January 2012: National Children’s Day on 14 January is a special for Thai children to have fun and take part in activities. While many children will be able to enjoy themselves on this day, for Thailand’s stateless girls and boys there are daily struggles.
Sur Lungdeang, 13, lives in Fhang District, Chiang Rai Province, and is part of an Akha hill tribe family. She studies and works on the orange field at weekends to help support her family.
Despite being just 13, Sur says she is already aware that her statelessness means she is denied many basic rights, such as the freedom to go out of her own district, unlike other girls her age.
Long days
During the holidays Sur works on the orange field, where her family lives in a small house built by the land owner. She wakes at 6 am, cuts the grass and picks the oranges. Then it’s onto watering the field and doing other chores until the evening. For all this, she makes 80 baht ($2.60) a day.

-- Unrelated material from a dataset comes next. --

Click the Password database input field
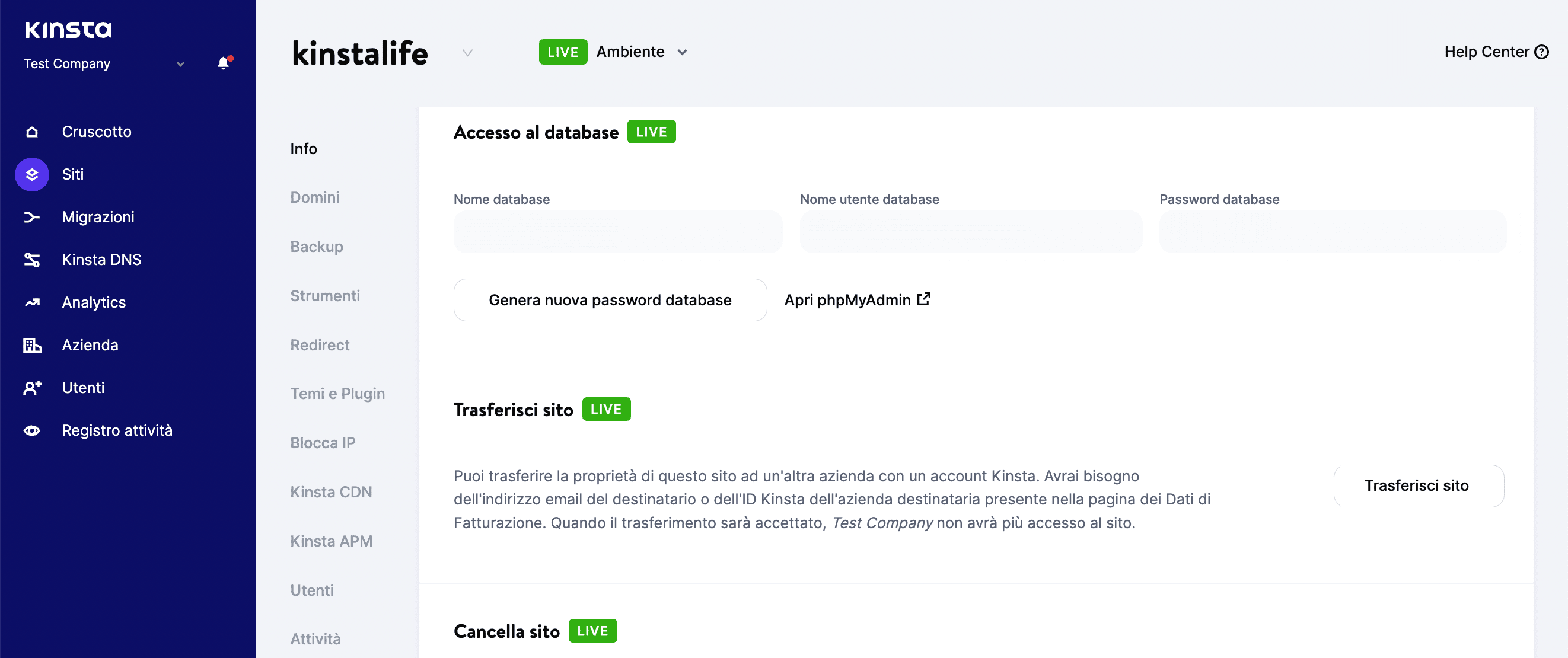1568x658 pixels. tap(1332, 231)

“I really want to go out with my friends like other kids, but I can’t because nobody helps my parents. After all of this, we get a tiny income, but we have to do it because we have no identity,” she says.
“Without Thai citizenship, I might end up in the orange field all my life like my parents. I don’t want to be like that. I want to take advantage of higher education and get a good job to support my family. I don’t want my life to be the same as my parents',” she adds.
Odds stacked against them
There are more than 1 million stateless people in Thailand -- two-thirds of them children -- who are unable to access basic rights like education and healthcare. Without Thai citizenship, many young people have to drop out of school and try and find work illegally.
Plan Thailand supports stateless children through its Law Clinic project by educating them on their rights and helping them register their births and get citizenship.
The project started in 2010 and has so far reached more than 100 stateless children from 9 schools in Chiang Mai and Chiang Rai with plans to train 500 youth leaders.
Children’s Day in Thailand should be an opportunity for stateless children to celebrate and enjoy their rights.